- Easy to use
- Easy to distribute (give everyone a URL)
- No download required
- Support chat and document editing
Well I think I just found it... and it's called EtherPad. It's pretty ugly, but it does exactly what I asked for. People come in easily and just put their names in there.
Couple of notes:
- I've only used this for a small test. If you use it for anything bigger, please let me know.
- I think that a key ingredient is setting things up ahead of time so people will know what to do. Random notes may not be a great effect. It needs to be used with a purpose.
- Still it may be more interesting to get a collective set of notes and chat, especially with some structure. (More on this below.)
Google Spreadsheet handles real-time editing (using the cells as protectors) much better.
Also, I still don't understand why Google Docs don't have notifications of changes like Google Spreadsheet. That has to be one of the worst decisions they made on the product. But now I'm on a tangent.
Google Docs are much harder to share with other people. Trying to share it at a conference would be a lot harder. And people need to have a Google account.
Google Docs doesn't highlight who is doing what.
In short, Google Docs isn't really made for real-time editing.
While I'm on the subject of real-time collaborative editing, I just had a fantastic experience via Robin Good where he used MindMeister to allow participants to collectively edit a Mind Map during a session at the Learning Trends.
This mind map started with just the first level nodes that represented the categories.
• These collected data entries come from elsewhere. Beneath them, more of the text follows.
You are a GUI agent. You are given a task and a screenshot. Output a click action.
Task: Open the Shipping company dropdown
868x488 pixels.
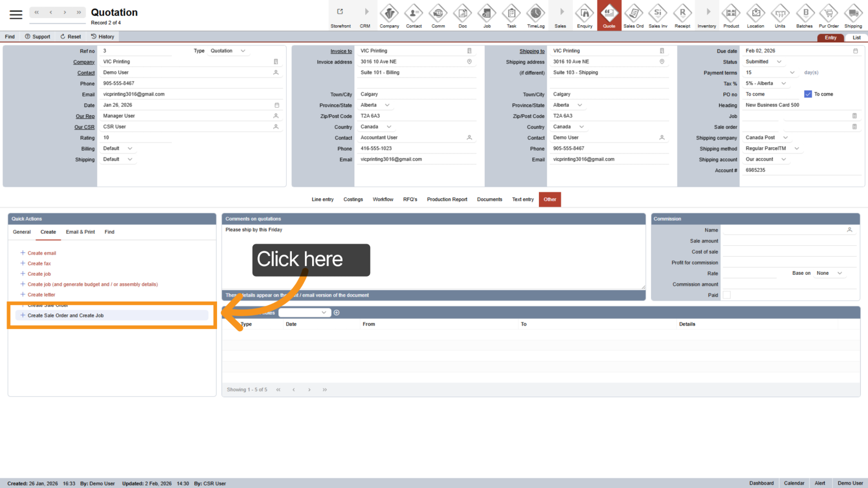click(785, 138)
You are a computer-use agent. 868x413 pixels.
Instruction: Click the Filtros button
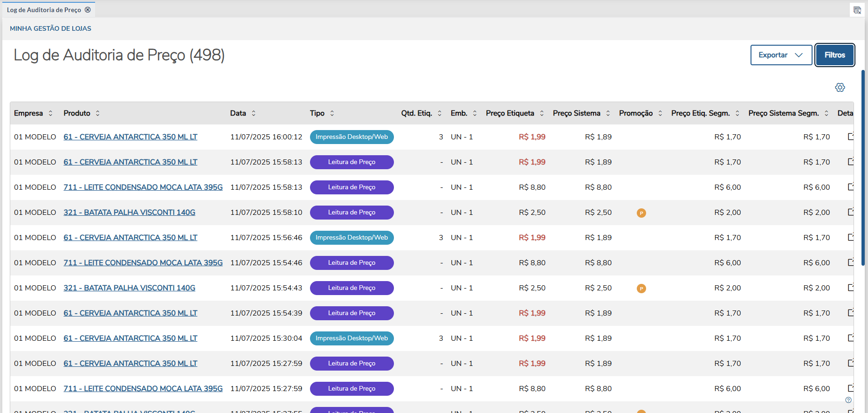[x=834, y=55]
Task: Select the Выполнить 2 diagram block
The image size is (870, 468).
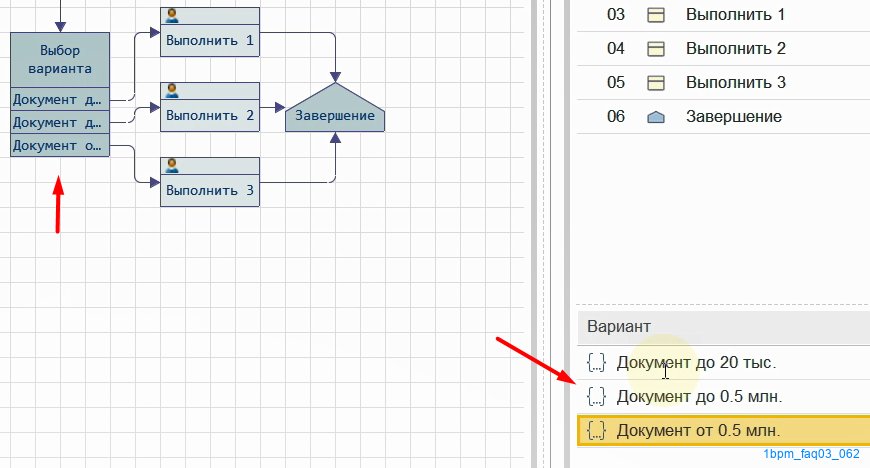Action: (210, 116)
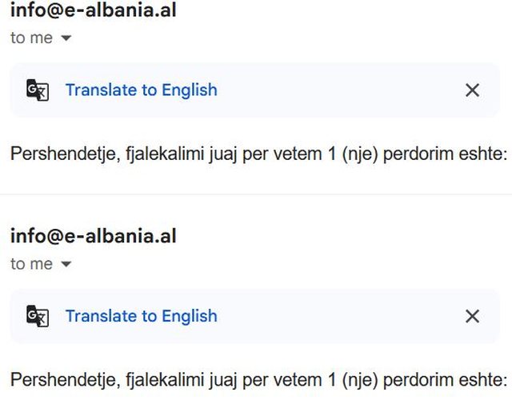Dismiss the translate banner on the top email
Viewport: 512px width, 420px height.
click(x=472, y=90)
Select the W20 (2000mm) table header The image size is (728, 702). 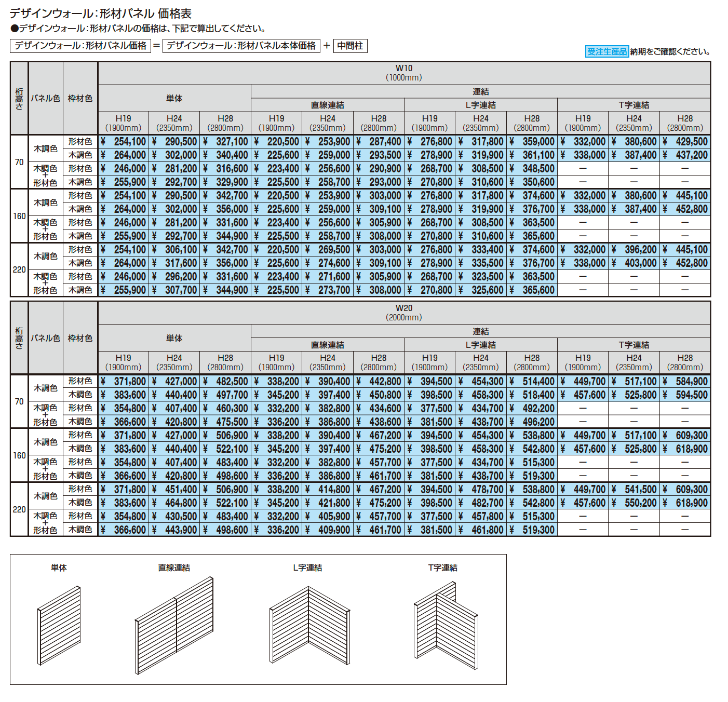click(403, 313)
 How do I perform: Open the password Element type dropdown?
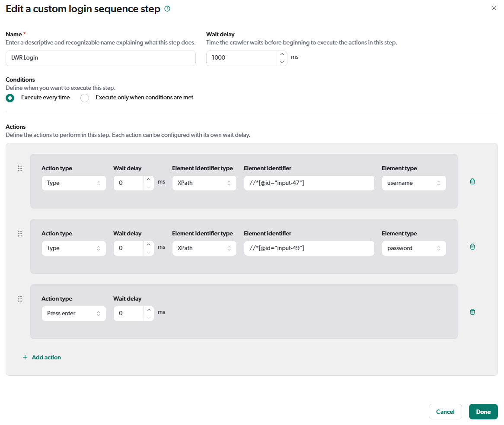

He asked people to add to those and people started typing in all sorts of things. It was very interesting to see.
I still think the most powerful work example for this has been real-time collaborative editing of Google Spreadsheets that contain project status reports. You get the team online at the same time and you can all talk and edit to get the status updates, next steps assigned in a very short period of time. It's really a fantastic effect.
It's exciting to see real-time collaboration (something I worked on 15 years ago while I was a Ph.D. student) finally taking off in the real-world.